Orta Avrupa’dan gelen sanayi atıklarının Tuna Nehri ile Karadeniz’e akması sebebiyle hem Karadeniz hem de Marmara Denizi’ndeki kirlilik riskli hale geldi. Deniz sularındaki kirliliğin ağırlıklı olarak endüstriyel kaynaklı olması su canlılarının kimyasala maruz kalmasına sebep oluyor. Kimyasala maruz kalan canlılar tüketildiğinde ise vücuda zarar veren ağır metallere maruz kalınıyor.

"Ağır metaller vücudumuza yapışıyor"

Altınbaş Üniversitesi Gastronomi Bölümü Öğretim Görevlisi Gökhan Taşpınar, “Vücudumuz aldığı ağır metali doğal yollarla geri atamıyor.

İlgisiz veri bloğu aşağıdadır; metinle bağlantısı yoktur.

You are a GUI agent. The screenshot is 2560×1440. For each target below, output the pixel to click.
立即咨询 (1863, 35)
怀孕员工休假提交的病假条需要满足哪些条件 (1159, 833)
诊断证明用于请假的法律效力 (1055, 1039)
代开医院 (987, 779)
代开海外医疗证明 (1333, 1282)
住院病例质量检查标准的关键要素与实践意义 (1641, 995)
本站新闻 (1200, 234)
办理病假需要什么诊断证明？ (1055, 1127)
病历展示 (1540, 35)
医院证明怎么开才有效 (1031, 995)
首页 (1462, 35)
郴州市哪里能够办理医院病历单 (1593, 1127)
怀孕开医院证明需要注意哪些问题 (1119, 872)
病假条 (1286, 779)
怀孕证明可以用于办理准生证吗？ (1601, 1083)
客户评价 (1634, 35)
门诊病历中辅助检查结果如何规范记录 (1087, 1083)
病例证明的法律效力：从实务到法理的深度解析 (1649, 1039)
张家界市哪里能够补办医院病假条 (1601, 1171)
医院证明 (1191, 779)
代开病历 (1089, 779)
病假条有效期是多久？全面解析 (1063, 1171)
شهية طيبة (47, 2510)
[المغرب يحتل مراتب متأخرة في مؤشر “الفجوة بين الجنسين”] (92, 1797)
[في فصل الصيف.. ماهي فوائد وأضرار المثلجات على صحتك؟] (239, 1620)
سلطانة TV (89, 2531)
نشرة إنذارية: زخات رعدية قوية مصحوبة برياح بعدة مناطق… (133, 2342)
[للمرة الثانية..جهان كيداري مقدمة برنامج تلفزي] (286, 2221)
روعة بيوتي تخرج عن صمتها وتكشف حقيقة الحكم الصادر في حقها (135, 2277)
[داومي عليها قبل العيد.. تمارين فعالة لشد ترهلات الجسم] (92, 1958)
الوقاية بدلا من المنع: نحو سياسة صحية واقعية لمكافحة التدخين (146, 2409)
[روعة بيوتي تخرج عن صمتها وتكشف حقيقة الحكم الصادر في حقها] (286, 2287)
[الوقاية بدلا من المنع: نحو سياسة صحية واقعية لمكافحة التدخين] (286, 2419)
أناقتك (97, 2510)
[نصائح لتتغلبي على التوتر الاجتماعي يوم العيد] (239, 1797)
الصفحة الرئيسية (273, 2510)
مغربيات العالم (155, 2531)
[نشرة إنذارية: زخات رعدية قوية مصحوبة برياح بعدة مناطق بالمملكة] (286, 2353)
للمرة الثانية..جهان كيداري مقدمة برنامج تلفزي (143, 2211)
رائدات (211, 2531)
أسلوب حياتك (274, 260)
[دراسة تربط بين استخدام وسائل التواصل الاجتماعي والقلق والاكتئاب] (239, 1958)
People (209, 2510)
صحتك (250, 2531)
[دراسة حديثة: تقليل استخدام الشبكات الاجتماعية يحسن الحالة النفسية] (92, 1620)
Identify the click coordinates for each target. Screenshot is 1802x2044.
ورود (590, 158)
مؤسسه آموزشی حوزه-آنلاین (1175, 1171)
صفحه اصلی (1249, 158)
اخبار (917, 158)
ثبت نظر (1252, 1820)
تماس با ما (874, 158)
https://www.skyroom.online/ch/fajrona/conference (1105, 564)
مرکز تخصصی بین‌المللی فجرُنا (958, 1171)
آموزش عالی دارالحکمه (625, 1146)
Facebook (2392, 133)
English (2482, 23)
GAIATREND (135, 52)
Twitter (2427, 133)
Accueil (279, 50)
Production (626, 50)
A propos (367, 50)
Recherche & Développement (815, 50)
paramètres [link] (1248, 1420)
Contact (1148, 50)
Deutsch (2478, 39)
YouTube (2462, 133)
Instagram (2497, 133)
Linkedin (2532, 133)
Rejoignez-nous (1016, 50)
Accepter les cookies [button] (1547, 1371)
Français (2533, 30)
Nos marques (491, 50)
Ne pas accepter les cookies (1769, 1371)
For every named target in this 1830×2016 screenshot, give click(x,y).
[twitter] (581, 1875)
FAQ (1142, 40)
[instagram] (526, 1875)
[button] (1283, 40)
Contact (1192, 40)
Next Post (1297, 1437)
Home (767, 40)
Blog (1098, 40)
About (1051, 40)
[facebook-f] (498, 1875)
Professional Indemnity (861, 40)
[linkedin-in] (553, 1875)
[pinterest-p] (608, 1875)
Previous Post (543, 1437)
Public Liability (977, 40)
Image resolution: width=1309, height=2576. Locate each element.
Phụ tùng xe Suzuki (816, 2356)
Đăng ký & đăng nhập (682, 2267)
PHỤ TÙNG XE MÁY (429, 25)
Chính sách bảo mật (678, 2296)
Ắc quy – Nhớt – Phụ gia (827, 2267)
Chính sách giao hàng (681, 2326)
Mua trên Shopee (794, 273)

Bu ağır metaller vücudumuzda birikiyor. Besin değeri olarak önemli bir yere sahip olan ve çocukların gelişimi için elzem yapıda olan su ürünlerinin böyle bir tehdit altında bulunması insanlar üzerinde hem fiziksel hem psikolojik olarak kötü etkilere neden olabiliyor. Dip balıkları, diğer balıklara oranla daha fazla kirliğe maruz kalan balıklardır. Karadeniz ve Marmara gibi risk altındaki sulardan çok fazla dip balığı tüketilmemesi ve özellikle çocuklara yedirilmemesi gerekmektedir. Kabuklu deniz ürünleri suyu filtre ettiği için riskli bölgelerden çıkartılan kabuklu su ürünleri de olabildiğince az tüketilmelidir” diyerek uyarıda bulundu.